Turning fact into fiction and back again

"99s , Cornetos, Magnums - we've got it."
An internal report from the Pentagon has recommended that President Bush adopt a radical new stance on foreign policy. In a shock turn of events, the President has publically endorsed the report's findings.
The report, penned by the Pentagon's new radical think tank, agrees that current foreign policy is morally sound but disagrees that it is the most practical and cost effective way of ceasing troublesome terrorist activity.
Instead of organising mass military operations to control troubled hotspots, the new recommendations is to pacify local militia with ice cream.

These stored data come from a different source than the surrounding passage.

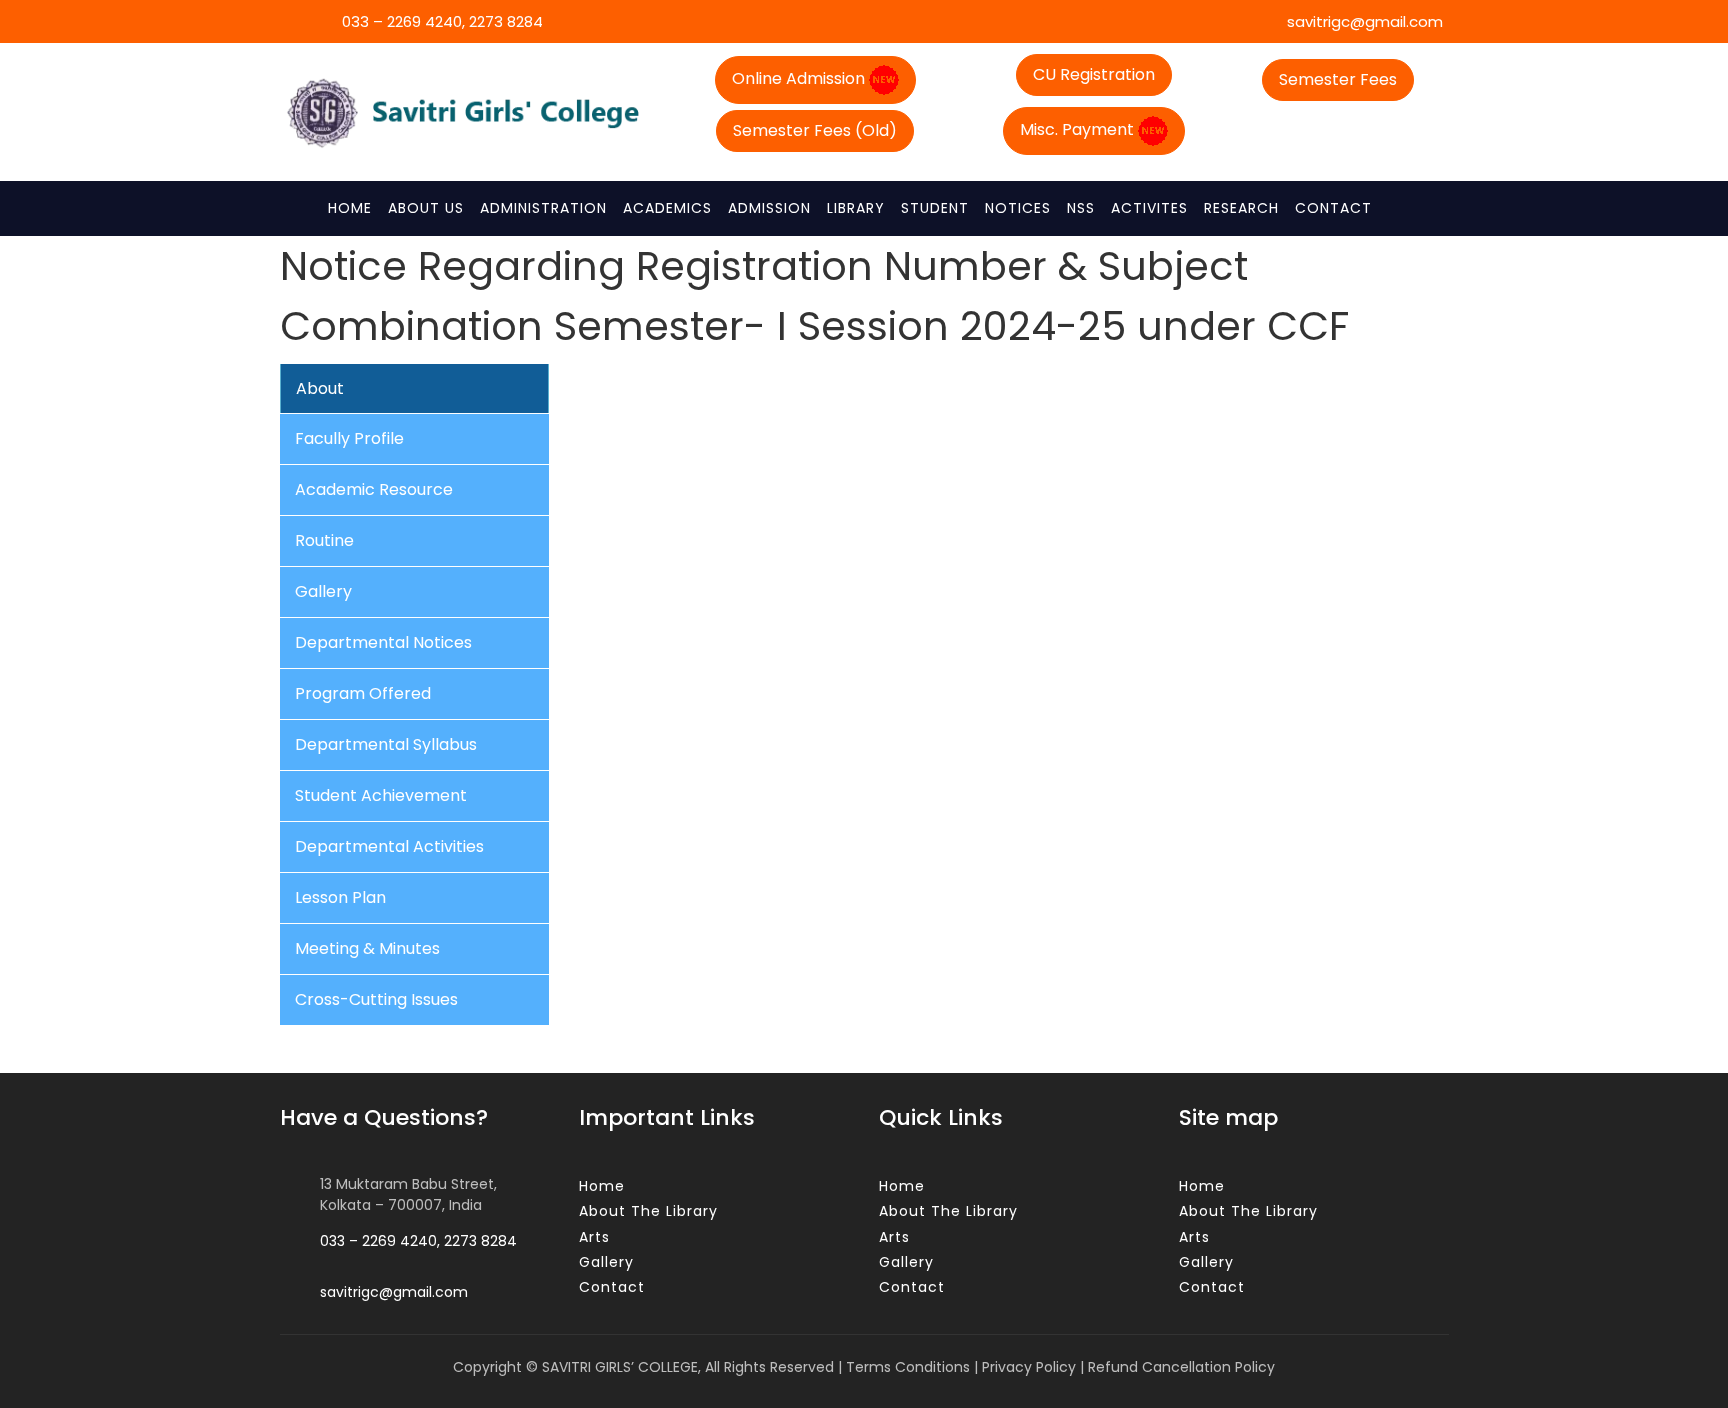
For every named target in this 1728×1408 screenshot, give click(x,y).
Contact (1333, 208)
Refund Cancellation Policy (1181, 1367)
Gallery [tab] (323, 591)
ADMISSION (769, 208)
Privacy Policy (1029, 1367)
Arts (594, 1237)
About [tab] (320, 388)
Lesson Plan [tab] (340, 897)
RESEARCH (1241, 208)
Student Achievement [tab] (381, 795)
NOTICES (1018, 208)
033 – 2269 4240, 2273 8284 (440, 21)
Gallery (606, 1262)
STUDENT (935, 208)
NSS (1081, 208)
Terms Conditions (908, 1367)
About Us (426, 208)
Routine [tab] (324, 540)
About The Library (648, 1211)
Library (856, 208)
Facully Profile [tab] (349, 438)
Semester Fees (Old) (815, 130)
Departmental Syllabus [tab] (386, 744)
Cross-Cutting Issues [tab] (376, 999)
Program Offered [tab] (363, 693)
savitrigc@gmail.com (1363, 21)
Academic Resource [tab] (374, 489)
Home (350, 208)
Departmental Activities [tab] (389, 846)
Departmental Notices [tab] (383, 642)
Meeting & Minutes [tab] (367, 948)
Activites (1149, 208)
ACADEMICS (667, 208)
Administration (543, 208)
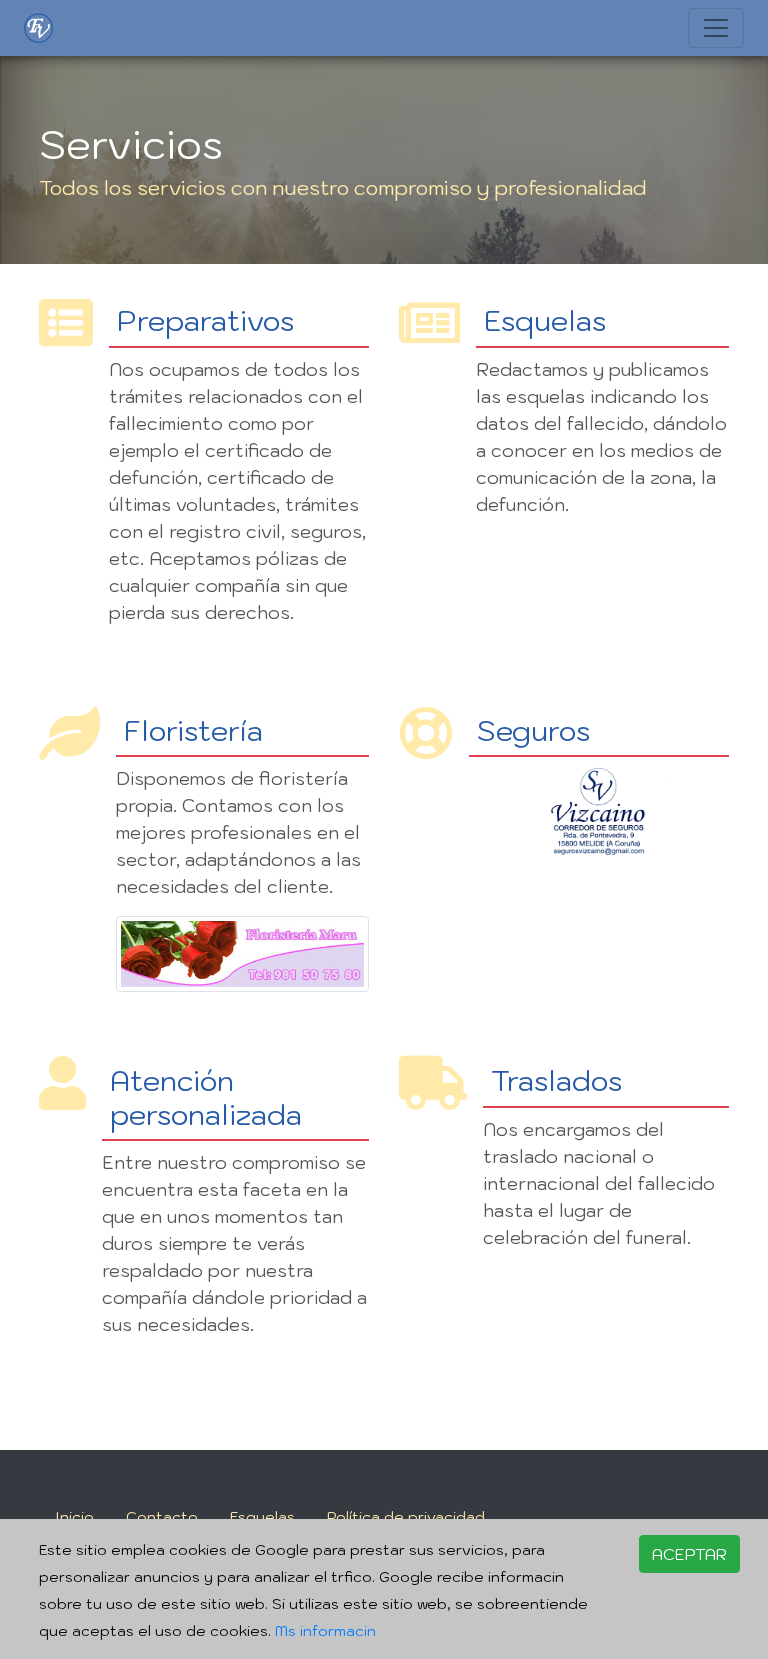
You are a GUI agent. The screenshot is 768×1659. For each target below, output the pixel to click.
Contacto (162, 1516)
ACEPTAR (689, 1554)
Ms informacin (325, 1630)
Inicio (74, 1516)
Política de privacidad (406, 1516)
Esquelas (262, 1516)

"Our studies with children have shown that when given a steady supply of ice cream a recipient will lose any grudges or ill-feelings towards the supplier.", says a Pentagon scientist. "We extended our research using full-blown adults and got the same results. This means that if we bought, say, about six ice creams per terrorist then that will stop them hating us - which is something they're pretty keen on doing. This stops that."

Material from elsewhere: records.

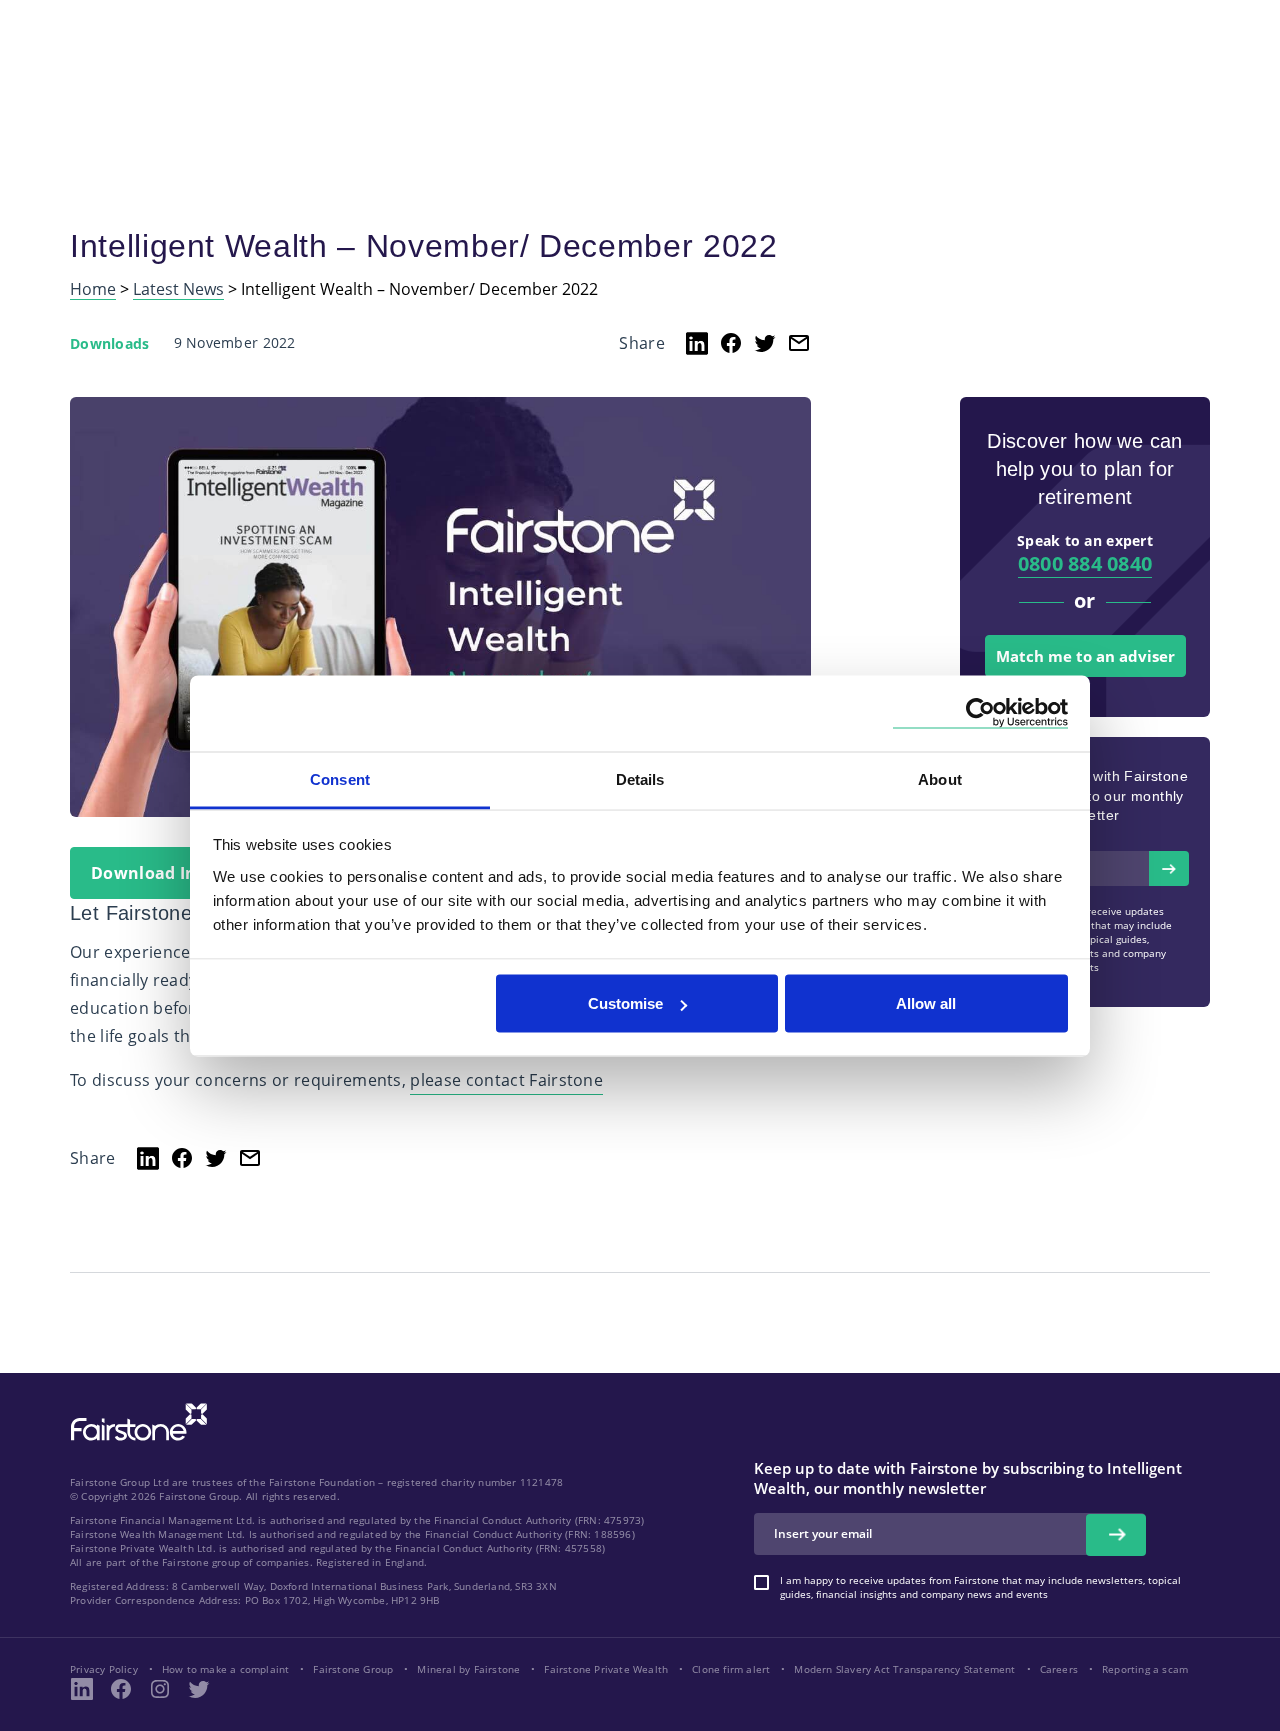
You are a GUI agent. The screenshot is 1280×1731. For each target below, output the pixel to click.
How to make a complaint (226, 1669)
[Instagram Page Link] (160, 1689)
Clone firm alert (731, 1669)
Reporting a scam (1145, 1669)
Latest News (178, 290)
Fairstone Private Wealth (606, 1669)
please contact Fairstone (506, 1080)
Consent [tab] (340, 778)
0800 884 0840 (1085, 563)
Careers (1059, 1669)
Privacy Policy (104, 1669)
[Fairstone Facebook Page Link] (121, 1689)
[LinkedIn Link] (82, 1689)
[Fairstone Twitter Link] (199, 1689)
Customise (625, 1003)
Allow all (926, 1003)
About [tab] (940, 778)
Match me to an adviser (1085, 656)
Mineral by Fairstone (468, 1669)
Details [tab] (640, 778)
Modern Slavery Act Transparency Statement (904, 1669)
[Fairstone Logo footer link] (135, 1424)
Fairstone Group (353, 1669)
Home (93, 290)
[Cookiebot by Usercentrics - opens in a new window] (980, 713)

In a move widely seen as stupid, the Pentagon are standing firm. "Next year defence budgets are due soon. This plan should save millions of tax-payers' dollars. After all, the cost of terminating your average Al Quida terrorist is $12,000. The cost of six chocolate ice creams will knock the Pentagon back bby about $10. It's a big saving, and there's many flavours out there."
If Congress support this new strategy then we should be seeing dramatic changes immediately, said a spokesperson today, somewhere.

An Abrahams tank

A Walls Ice Cream Van
"All we have to do is convert one of these [Abrahams Tank], into one of these [ice cream van]", said Gen. Boomhowl today, "That's the tricky part. While the tank has been specifically designed for hostile warfare it has no service window and no jingle. These things we'll have to rectify before we go in."